В отличие от других, она долго не открывалась ему, не поддавалась режущей силе анализа. Что-то, как он ни бился, оставалось в неё неразгаданным. Он словно бы знал её по частям, а весь характер, самый тип её был непонятен. Он находил её своеобразной, удивительной, необычной, однако не мог уловить, в чем состояла её необычность, чем она удивляет его?

И тогда он вспомнил о Старике и заметил эту неопределенность лица, невыразительность взгляда, сутулую вялость покатых плечей, точно придавленных неведомой тяжестью, эту податливость прежде времени располневшего тела.

Он вдруг безошибочно угадал затаенную слабость безразличной, угасавшей или даже угасшей души. Жизнь Старика по видимости представлялась гармоничной, разумной, в ней совместились и долг службы, семьи, и тихие наслаждения творчества, однако этого странного человека наслаждения тяготили не меньше, чем долг, видимо, было всё безразлично, не нужно ему.

И всё отчего?

Может быть, оттого, что потеряна цель, что не стало смысла равно ни в наслаждении, ни в исполнении долга?

Он ещё ответить не мог, но уже почуял близость большого несчастья. Эта близость, даже неотвратимость беды перепугала его, и он иными глазами увидал и её.

Она самозабвенно, самоотверженно исполняла долг матери и жены, вкладывая в него всю свою женственность, знания, характер и ум, но одного этого, слишком обыкновенного долга ей было мало, она жаждала большего, дерзкого, падений и взлетов, борьбы и крутых перемен, чтобы жить какой-то иной, более достойной, даже доблестной жизнью, и однообразные будни, с пеленками, обедами и отиранием слез, мучили, тяготили, подавляли её беспокойную душу, которой грезилось что-то гордое, непоколебимое, смелое, а в близком человеке нужен был героизм, что вместе, вдвоем взлететь в палящую высоту.

Да, вот в чем было дело: в Старушке клокотала энергия, и она просто не знала, не находила, на что бы направить, на что бы растратить себя.

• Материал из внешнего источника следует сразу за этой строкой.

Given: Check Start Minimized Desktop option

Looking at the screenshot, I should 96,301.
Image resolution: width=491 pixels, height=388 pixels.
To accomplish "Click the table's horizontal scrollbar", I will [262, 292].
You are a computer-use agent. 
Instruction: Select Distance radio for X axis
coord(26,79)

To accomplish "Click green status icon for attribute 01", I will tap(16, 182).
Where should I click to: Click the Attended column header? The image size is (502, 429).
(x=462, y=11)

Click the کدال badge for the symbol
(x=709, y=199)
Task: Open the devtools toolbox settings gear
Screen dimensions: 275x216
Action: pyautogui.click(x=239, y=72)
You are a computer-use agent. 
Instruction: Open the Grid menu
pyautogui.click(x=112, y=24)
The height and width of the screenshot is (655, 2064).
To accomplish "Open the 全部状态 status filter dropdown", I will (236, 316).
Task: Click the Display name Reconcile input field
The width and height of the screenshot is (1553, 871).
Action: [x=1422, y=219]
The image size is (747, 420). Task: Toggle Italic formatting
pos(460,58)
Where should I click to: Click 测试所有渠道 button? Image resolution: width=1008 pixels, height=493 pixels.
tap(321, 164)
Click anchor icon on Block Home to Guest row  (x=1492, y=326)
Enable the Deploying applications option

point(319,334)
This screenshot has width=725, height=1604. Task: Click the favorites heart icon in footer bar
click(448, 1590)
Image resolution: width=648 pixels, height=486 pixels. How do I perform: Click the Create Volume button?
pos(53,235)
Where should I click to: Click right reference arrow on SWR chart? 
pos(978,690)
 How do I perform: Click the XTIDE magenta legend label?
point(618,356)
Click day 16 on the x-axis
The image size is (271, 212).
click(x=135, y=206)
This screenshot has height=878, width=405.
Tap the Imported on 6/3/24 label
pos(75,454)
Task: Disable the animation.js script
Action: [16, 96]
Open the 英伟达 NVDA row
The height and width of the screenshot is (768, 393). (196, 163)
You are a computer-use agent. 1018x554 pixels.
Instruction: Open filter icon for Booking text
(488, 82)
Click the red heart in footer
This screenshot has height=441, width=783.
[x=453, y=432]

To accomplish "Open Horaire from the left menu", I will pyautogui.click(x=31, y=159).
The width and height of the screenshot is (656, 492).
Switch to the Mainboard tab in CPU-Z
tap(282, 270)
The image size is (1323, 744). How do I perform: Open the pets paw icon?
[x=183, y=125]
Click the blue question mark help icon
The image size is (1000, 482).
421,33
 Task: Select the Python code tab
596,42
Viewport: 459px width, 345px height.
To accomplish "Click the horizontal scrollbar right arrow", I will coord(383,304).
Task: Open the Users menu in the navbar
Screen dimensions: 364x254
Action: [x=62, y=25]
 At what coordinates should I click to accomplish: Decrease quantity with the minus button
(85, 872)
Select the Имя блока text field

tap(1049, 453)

А Старик духовно был мертв, это в тридцать-то лет, что же станется в сорок и в пятьдесят?

Старушка, казалось, пока ещё не приметила этого. Она любила своего Старика, как тут же вносил свою поправку анализ, любила его потому, что это был её муж, единственный, первый мужчина, добрый и честный, воспитанный в духе лучших семейных традиций, как были воспитаны и старшие братья его. Она им восхищалась, в её лазах он был выше всех, кого она знала, потому что была в детстве несчастна, а Старику не довелось ни разу обидеть её. Она ещё могла жить хозяйством, детьми, заботой о милом, покладистом, беспомощном муже.

Только всё чаще тревожными бывали глаза. Только иногда набегали морщины на лоб. И предвестие скорби намечалось кругом молодого, крепко сжатого рта.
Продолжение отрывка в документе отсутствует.